When light shines on form, a shadow is cast. Because we are both form and formless, dark and light, the shadow is always with us. Robert Bly, author of A Little Book on the Human Shadow, writes:
We notice that when sunlight hits the body, the body turns bright but it throws a shadow, which is dark. The brighter the light, the darker the shadow. Each of us has some part of our personality that is hidden from us. Parents and teachers, in general, urge us to develop the light side of our personality…to become successful. The dark part then becomes starved.
The shadow is that which has been denied or repressed in our individual psyches. Over the years, many of us receive praise for certain qualities or behaviors and are criticized for others. We learn to hide the criticized parts of ourselves and to live out of the places within us that shine.
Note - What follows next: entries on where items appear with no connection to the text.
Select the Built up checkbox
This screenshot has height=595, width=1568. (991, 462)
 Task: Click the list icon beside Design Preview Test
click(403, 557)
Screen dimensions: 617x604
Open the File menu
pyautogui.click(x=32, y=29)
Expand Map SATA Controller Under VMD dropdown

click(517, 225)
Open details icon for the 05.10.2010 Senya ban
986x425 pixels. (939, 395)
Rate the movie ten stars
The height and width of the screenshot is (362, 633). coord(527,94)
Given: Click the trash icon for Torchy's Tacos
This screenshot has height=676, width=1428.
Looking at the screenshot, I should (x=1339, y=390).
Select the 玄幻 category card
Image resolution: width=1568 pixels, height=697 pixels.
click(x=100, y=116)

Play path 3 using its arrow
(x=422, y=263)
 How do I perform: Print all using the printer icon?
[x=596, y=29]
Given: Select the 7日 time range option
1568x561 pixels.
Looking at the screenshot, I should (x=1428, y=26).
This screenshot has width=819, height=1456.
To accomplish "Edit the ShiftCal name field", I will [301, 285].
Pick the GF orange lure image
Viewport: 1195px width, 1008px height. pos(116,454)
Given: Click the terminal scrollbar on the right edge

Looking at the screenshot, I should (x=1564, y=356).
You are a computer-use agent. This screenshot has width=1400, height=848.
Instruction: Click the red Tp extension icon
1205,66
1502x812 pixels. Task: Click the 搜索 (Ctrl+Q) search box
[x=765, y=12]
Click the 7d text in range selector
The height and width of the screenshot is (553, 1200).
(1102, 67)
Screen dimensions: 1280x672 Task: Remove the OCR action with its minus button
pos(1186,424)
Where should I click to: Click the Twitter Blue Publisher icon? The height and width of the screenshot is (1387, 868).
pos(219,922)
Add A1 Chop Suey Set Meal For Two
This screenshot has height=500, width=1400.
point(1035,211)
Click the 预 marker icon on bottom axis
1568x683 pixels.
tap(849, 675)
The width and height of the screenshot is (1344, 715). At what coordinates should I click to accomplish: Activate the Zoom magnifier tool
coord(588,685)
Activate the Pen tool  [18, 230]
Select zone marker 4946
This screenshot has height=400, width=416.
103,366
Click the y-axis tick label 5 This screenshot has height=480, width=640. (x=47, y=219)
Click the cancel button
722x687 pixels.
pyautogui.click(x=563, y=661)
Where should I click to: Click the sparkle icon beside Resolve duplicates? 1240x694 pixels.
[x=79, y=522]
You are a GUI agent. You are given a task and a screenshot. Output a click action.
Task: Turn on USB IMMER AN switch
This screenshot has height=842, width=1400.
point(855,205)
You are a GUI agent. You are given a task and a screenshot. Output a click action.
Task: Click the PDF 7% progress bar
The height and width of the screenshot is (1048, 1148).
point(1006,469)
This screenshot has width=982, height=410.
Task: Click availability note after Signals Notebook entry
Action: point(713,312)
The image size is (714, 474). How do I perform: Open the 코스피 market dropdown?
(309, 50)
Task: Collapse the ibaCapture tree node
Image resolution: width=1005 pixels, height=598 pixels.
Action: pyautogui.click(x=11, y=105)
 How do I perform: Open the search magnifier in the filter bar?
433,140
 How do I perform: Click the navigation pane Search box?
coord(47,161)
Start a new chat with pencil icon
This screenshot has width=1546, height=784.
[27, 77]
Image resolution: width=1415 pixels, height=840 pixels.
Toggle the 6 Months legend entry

We collect what has been denied in a “long black bag” as Bly describes it. To reclaim these aspects of ourselves, we must open the bag and explore what lives in the darkness. This is shadow recovery. If a person has not learned the tools to navigate darkness (or even for those who have), this inner landscape can be uncomfortable at best and terrifying at worst. This is why we so often avoid it.
The more we explore the shadow creatively and courageously, the less dense it becomes. When we choose to become vulnerable, we tear open the shadow to let light shine through, and, from my experience, the light does not rest once it is known. It leads us more deeply into the darkness to know it ever more fully.